- Born: 1940 (age 85–86)
- Education: University of Cambridge; Institute of Education, London; University of Edinburgh;
- Occupation: African Studies academic
- Spouse: Pravina King Khilnani

= Kenneth King (academic) =

African Studies academic

Kenneth James King (born 1940) is since September 2005 Professor Emeritus of International and Comparative Education at the University of Edinburgh. He is a historian, an Africanist and former Director of the Centre of African Studies (CAS) at Edinburgh.

King at the LSE Africa Summit research conference, "Africa within a global context", 22–23 April 2016, London School of Economics. Video duration: 1h:08m:09s. Retrieved 8 June 2023.

King obtained a Bachelor of Arts Classical Tripos from the University of Cambridge, and a Postgraduate Certificate in Education at the Institute of Education, London. He taught African History at a secondary school in Addis Abeba, Ethiopia, and earned a PhD degree in African history at the University of Edinburgh in 1968. He then worked at the University of Nairobi, before returning to Edinburgh, where he was a Lecturer, Reader and Professor. In 1978, he was seconded for four years to the International Development Research Centre (IDRC) in Ottawa, Canada.

Kenneth King and his wife Pravina King Khilnani were both presented with the 2011/2012 Distinguished Africanist Award of the African Studies Association of the United Kingdom (ASAUK).

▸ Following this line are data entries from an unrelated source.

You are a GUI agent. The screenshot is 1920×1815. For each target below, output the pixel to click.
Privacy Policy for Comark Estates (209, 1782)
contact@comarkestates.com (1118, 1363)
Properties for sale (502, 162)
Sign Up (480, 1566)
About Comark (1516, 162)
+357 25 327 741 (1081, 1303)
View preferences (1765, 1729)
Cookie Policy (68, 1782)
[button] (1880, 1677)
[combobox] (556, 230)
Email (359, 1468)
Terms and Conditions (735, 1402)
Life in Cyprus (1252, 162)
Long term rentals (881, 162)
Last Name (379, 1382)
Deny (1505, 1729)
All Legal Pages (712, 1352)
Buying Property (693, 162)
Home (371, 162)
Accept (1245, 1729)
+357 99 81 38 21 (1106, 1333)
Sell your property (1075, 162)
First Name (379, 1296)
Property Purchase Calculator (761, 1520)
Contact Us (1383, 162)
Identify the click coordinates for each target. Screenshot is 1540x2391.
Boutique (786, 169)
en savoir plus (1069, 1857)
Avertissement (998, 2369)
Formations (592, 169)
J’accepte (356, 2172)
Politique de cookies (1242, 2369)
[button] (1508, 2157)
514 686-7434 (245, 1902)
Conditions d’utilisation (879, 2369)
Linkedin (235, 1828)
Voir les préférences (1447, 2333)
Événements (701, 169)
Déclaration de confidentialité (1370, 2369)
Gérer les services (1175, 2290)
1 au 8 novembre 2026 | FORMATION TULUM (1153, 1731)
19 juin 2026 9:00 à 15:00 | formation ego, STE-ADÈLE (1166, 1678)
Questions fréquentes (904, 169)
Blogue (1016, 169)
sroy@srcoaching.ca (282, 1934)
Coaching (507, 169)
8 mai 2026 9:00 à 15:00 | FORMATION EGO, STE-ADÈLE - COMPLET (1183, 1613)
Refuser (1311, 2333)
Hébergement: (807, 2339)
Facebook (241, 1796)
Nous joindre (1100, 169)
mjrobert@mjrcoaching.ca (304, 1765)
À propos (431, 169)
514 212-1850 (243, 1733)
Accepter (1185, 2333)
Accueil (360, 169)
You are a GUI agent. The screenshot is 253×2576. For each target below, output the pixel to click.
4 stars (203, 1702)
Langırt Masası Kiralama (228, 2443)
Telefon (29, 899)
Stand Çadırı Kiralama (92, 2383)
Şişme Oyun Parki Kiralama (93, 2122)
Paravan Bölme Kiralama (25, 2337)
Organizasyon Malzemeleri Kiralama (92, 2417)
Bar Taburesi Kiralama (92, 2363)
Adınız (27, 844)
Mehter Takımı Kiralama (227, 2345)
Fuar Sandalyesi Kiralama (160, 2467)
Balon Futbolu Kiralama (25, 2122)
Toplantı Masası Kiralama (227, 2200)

King has researched the small-scale informal sector (Jua Kali) enterprises in Kenya over a 20-year period, and more recently studied India-Africa cooperation in human resource development, especially in Kenya, Ethiopia and South Africa, and China's aid policies towards Africa.

==Publications==
Kenneth King published many journal articles, books and book chapters, including:
- Pan-Africanism and Education A Study of Race, Philanthropy and Education in the United States of America and East Africa, Clarendon Press, 1971. Diasporic Africa Press, La Vergne, 2017. ISBN 978-0198216674.
- Ras Makonnen (Author), Kenneth J. King (editor): Pan-Africanism from Within, Oxford University Press, 1971.
- The African Artisan, Education and the Informal Sector, London: Heinemann, 1977.
- Jua kali Kenya : change & development in an informal economy 1970-1995, Athens: Ohio University Press, 1996.
- with Simon A. McGrath: Enterprise in Africa : between poverty and growth, London: Intermediate Technology, 1999.
- with Simon McGrath: Globalisation, enterprise and knowledge: education, training and development in Africa, Oxford: Symposium Books, 2002.
- with Simon McGrath: Knowledge for development? Comparing British, Japanese, Swedish and World Bank aid, London: Zed Books, 2004.
- China's Aid and Soft Power in Africa : the case of education & training, James Currey, Boydell & Brewer Ltd, Woodbridge, Suffolk, 2013. African Issues, ISBN 978-1-84701-065-0.
- "Confucius Institutes in Africa. Culture and language without controversy?", Chapter 6 in Kathryn Batchelor and Xiaoling Zhang (eds.): China-Africa Relations. Building Images through Cultural Co-operation, Media Representation, and Communication, London: Taylor & Francis, Routledge, 2017.
- Education, Skills and International Cooperation : Comparative and Historical Perspectives, Springer, Comparative Education Research Centre, The University of Hong Kong, 2019. CERC studies in comparative education 36. (A selection of King's previously published works.)
- with Meera Venkatachalam (eds): India's Development Diplomacy and Soft Power in Africa, Woodbridge, Suffolk: James Currey, 2021.